Wednesday, 29 January 2020

Pink shirt alert


I wrote about Jeremy Bowen’s embryonic “I didn’t develop the full condition” PTSD.  “Things in life leave a mark”, he ruminated.  Things certainly left their mark on Jeremy Bowen. And the BBC still saw fit to appoint him as their chief Middle East editor.

Over on BBC Watch Hadar Sela clarifies the situation further.  Anyone who believes Jeremy Bowen is a suitable character to represent the contractually impartial BBC where Israel is concerned should consider the context of the situation that caused his ‘symptomless’ condition and led him to interpret it as ‘Israelis trying to kill him’.
“At no point during that four minute and 22 second-long item were listeners provided with any explanation of the context to that event and Bowen referred to “the Israelis” as a group as having “tried to kill me” without clarifying the actual situation.  

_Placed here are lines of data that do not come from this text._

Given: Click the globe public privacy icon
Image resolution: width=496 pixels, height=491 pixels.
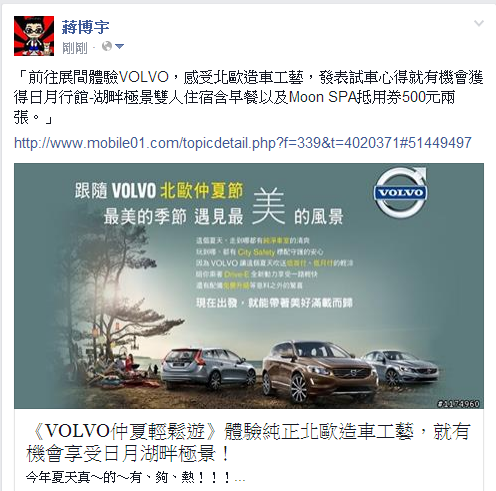Looking at the screenshot, I should coord(107,46).
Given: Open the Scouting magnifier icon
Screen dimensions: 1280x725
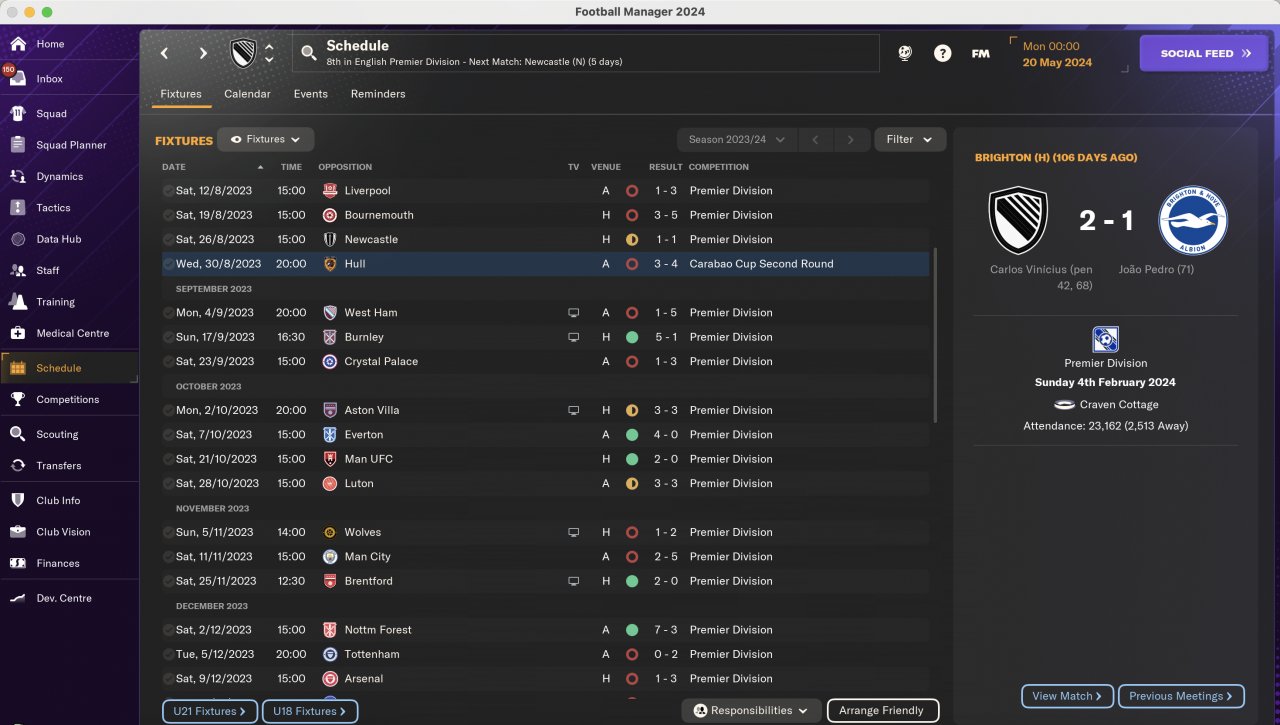Looking at the screenshot, I should (x=18, y=434).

As we have documented here in the past, early on the morning of Tuesday May 23rd 2000 – the day before the completion of the Israeli withdrawal from southern Lebanon – a tank crew stationed on the border fence near Kibbutz Menara received an intelligence alert concerning the likelihood of terrorists firing anti-tank missiles at IDF tanks and armoured vehicles. Later in the day, the crew spotted a Lebanese vehicle transporting men in civilian clothing and suspected that these were Hizballah terrorists carrying equipment for firing an anti-tank missile. The tank crew was given permission to fire at the suspected terrorists.  

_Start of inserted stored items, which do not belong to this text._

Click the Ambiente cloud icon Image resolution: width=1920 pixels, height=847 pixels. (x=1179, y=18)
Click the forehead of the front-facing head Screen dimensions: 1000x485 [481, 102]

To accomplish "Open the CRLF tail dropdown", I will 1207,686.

Later it emerged that the men were actually a BBC film crew headed by Jeremy Bowen and that driver Abed Takkoush had been killed. The IDF investigated the incident and issued an apology. Understandably, that tragic incident appears to be still very much at the forefront of Bowen’s mind, although he does not appear to accept that it was possible to mistake three men travelling in a war zone in a car with Lebanese plates, and carrying camera equipment, for Hizballah terrorists dressed – as was very often the case – in civilian clothing.